Can't find a doctor? Civil rights lawyer set to take on 'unfair' permit system penalizing Montrealers
Elias Abboud | CBC News | Posted: July 5, 2019 8:00 AM | Last Updated: July 5, 2019
Julius Grey going to court to challenge how Health Ministry decides where doctors can hang up their shingle
Civil rights lawyer Julius Grey is going to court to challenge the way Quebec's Health Ministry decides where family doctors in the province can hang up their shingle.
Grey says the system the government uses to allocate doctors to work across the province discriminates against patients in Quebec's largest city.
"The system is regionally unfair," said Grey. "It produces [an] egregious effect especially unfavourable to Montreal — and to all the population, really — and that is open to challenge."
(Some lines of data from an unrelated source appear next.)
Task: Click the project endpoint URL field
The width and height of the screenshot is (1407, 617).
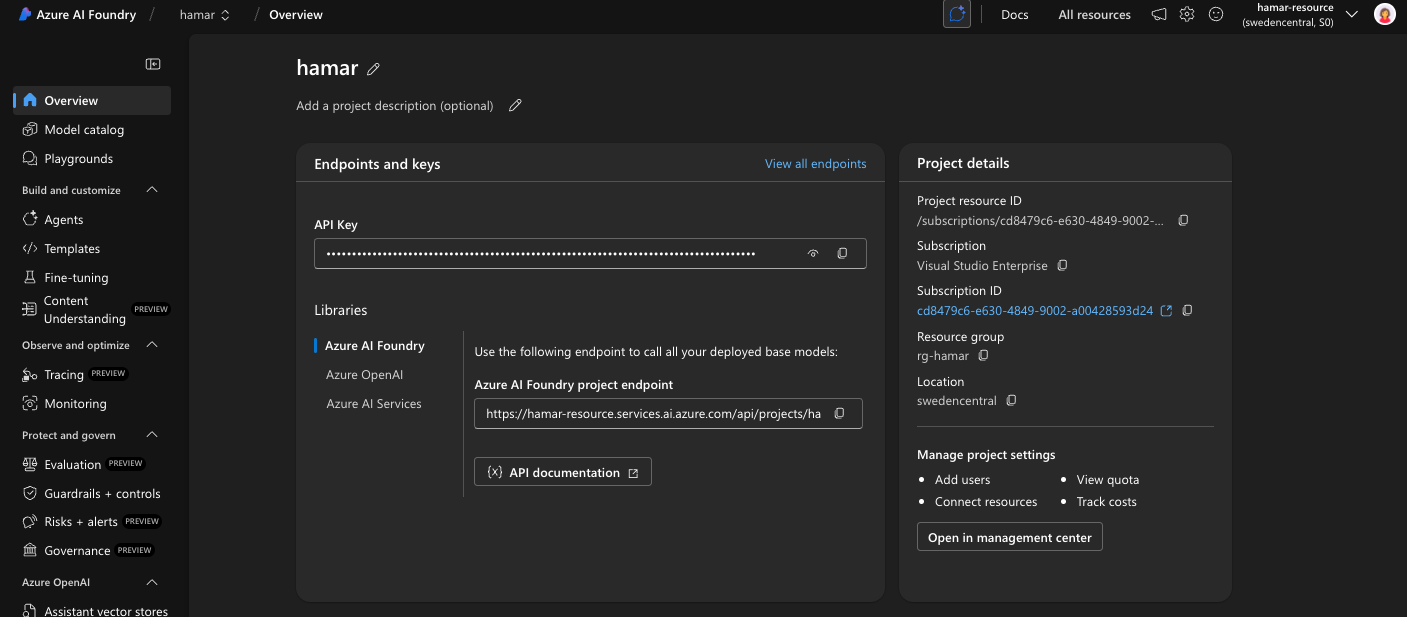Action: click(652, 414)
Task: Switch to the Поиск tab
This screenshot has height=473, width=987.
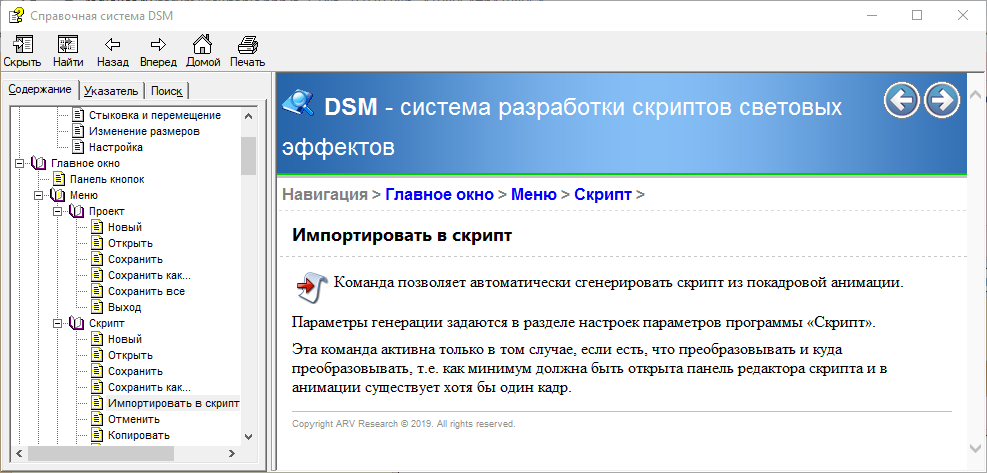Action: [x=166, y=91]
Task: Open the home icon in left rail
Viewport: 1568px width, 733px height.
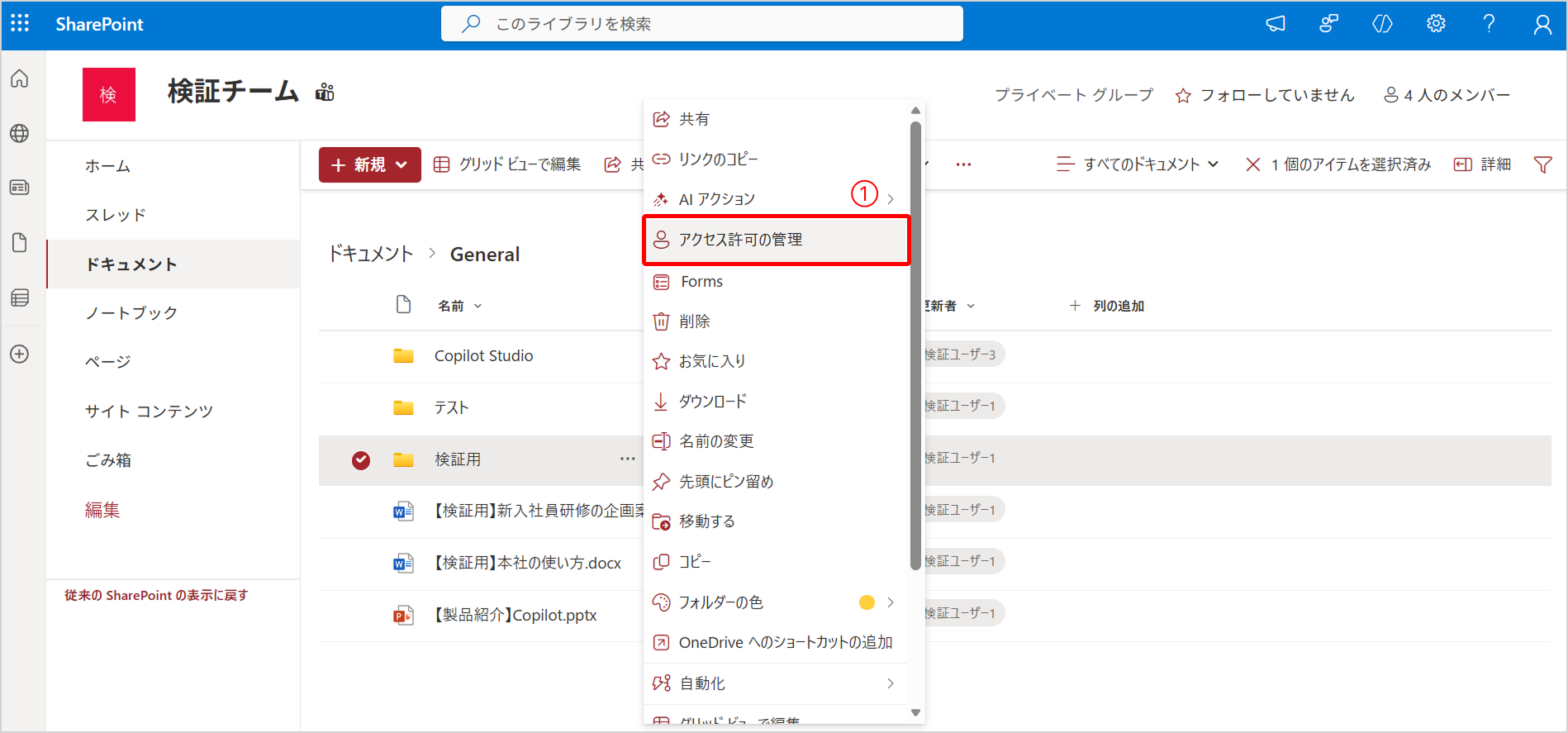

Unable to recruit replacements, busy clinic closes
Before a doctor can set up a practice in Quebec, they require a permit, referred to by the French acronym PREM — for plans régionaux d'effectifs médicaux.
The PREM system is aimed at equitably distributing doctors across the province.
But many people in the health care network — from the professors of medicine who train medical residents only to see them leave the province for want of a permit, to those newly graduated doctors themselves — say the system is unfair.
One week ago, a busy medical clinic in Montreal's Milton Park neighbourhood closed after more than 40 years of operation.
Five of the 10 doctors working at La Clinique médicale de la Cité retired, and the clinic was not allocated any new PREMs to enable it to recruit doctors to replace them.
The closure of the clinic, which first opened in 1976, leaves 12,000 patients in Montreal with no family doctor, according to Dr. Mark Roper, head of primary care at the McGill University Health Centre. Roper said that brings to 47,000 the number of people in that part of the city without a physician.
"Without a family doctor, a population's mortality increases by three per cent," said Roper. "A family doctor makes over 2,000 diagnoses a year."
The Ministry of Health says it recognizes the medical needs in Montrealers, as it does the medical needs of people living in the 17 other administrative regions of the province.
In a statement to CBC News about the closing of the clinic in Milton Park, the ministry said it accorded almost a quarter of all new PREMs to the Montreal region in 2018.
'Calculations are flawed'
Roper says the method the government uses to calculate the number of PREMS it will issue, and where they will be allocated, is harming Montrealers.
"The calculations are flawed, and the restrictions are resulting in severe problems in primary care access," said Roper.
Roper says there are regions outside of Montreal where most people are registered with a family doctor, but they're still being allocated new PREMS — and gaining new doctors.
In Montreal, he says, it's the opposite scenario. Four out of ten Montrealers have no family doctor, he says.
"You've got areas that are at 62, 63 per cent — like downtown Montreal, like NDG and Côte Saint-Luc and Montreal West," said Roper. "Something is terribly wrong."
Charter violation?
Grey says there are two lines of legal argument he is considering pursuing: "whether it's consistent with the Canada Health Act and the Quebec medicare system," for a start, said Grey.
"The other is a Charter one: whether it puts at risk life, liberty, security of the person."
He said the court challenge is still at a preliminary stage, however. It is to be filed with Quebec Superior Court later this summer.
Grey said he has not yet determined on whose behalf he will file the legal challenge. But Roper says it will be on behalf of "a group of patients and clinics in the Montreal area."